> Exercise: Copy out each of the lines below word for word, keeping every character unchanged.

> Supplied records:
════════════════

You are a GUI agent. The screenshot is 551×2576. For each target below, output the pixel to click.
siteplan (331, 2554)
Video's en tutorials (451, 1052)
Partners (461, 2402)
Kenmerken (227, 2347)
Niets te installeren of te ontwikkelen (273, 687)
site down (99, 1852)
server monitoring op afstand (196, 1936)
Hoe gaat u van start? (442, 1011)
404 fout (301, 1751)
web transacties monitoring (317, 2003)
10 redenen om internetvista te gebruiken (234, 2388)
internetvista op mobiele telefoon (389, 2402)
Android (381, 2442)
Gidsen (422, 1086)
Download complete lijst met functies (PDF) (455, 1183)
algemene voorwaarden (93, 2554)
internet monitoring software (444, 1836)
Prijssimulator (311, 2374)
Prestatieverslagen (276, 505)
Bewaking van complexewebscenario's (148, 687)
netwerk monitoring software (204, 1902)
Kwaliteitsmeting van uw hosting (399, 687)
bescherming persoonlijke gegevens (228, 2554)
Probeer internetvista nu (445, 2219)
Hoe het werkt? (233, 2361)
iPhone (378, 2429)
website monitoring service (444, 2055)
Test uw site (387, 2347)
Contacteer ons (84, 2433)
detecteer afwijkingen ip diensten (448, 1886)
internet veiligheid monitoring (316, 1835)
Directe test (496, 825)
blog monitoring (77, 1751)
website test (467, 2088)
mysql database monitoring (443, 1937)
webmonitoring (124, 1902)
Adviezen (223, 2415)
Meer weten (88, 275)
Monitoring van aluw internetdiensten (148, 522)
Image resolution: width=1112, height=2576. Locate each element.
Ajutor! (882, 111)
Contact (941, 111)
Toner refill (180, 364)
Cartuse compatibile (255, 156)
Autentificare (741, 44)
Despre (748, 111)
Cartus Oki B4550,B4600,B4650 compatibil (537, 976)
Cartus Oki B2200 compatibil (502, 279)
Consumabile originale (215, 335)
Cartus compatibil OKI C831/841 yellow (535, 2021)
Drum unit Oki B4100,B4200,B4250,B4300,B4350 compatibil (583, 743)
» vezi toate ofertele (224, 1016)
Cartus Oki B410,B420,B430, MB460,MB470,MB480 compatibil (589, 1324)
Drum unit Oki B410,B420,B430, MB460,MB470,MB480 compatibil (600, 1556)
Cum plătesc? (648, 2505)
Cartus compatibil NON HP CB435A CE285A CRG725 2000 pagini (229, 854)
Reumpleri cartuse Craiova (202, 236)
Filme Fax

════════════════

> Correct response:
You are a GUI agent. The screenshot is 551×2576. For each target below, output the pixel to click.
siteplan (331, 2554)
Video's en tutorials (451, 1052)
Partners (461, 2402)
Kenmerken (227, 2347)
Niets te installeren of te ontwikkelen (273, 687)
site down (99, 1852)
server monitoring op afstand (196, 1936)
Hoe gaat u van start? (442, 1011)
404 fout (301, 1751)
web transacties monitoring (317, 2003)
10 redenen om internetvista te gebruiken (234, 2388)
internetvista op mobiele telefoon (389, 2402)
Android (381, 2442)
Gidsen (422, 1086)
Download complete lijst met functies (PDF) (455, 1183)
algemene voorwaarden (93, 2554)
internet monitoring software (444, 1836)
Prijssimulator (311, 2374)
Prestatieverslagen (276, 505)
Bewaking van complexewebscenario's (148, 687)
netwerk monitoring software (204, 1902)
Kwaliteitsmeting van uw hosting (399, 687)
bescherming persoonlijke gegevens (228, 2554)
Probeer internetvista nu (445, 2219)
Hoe het werkt? (233, 2361)
iPhone (378, 2429)
website monitoring service (444, 2055)
Test uw site (387, 2347)
Contacteer ons (84, 2433)
detecteer afwijkingen ip diensten (448, 1886)
internet veiligheid monitoring (316, 1835)
Directe test (496, 825)
blog monitoring (77, 1751)
website test (467, 2088)
mysql database monitoring (443, 1937)
webmonitoring (124, 1902)
Adviezen (223, 2415)
Meer weten (88, 275)
Monitoring van aluw internetdiensten (148, 522)
Image resolution: width=1112, height=2576. Locate each element.
Ajutor! (882, 111)
Contact (941, 111)
Toner refill (180, 364)
Cartuse compatibile (255, 156)
Autentificare (741, 44)
Despre (748, 111)
Cartus Oki B4550,B4600,B4650 compatibil (537, 976)
Cartus Oki B2200 compatibil (502, 279)
Consumabile originale (215, 335)
Cartus compatibil OKI C831/841 yellow (535, 2021)
Drum unit Oki B4100,B4200,B4250,B4300,B4350 compatibil (583, 743)
» vezi toate ofertele (224, 1016)
Cartus Oki B410,B420,B430, MB460,MB470,MB480 compatibil (589, 1324)
Drum unit Oki B410,B420,B430, MB460,MB470,MB480 compatibil (600, 1556)
Cum plătesc? (648, 2505)
Cartus compatibil NON HP CB435A CE285A CRG725 2000 pagini (229, 854)
Reumpleri cartuse Craiova (202, 236)
Filme Fax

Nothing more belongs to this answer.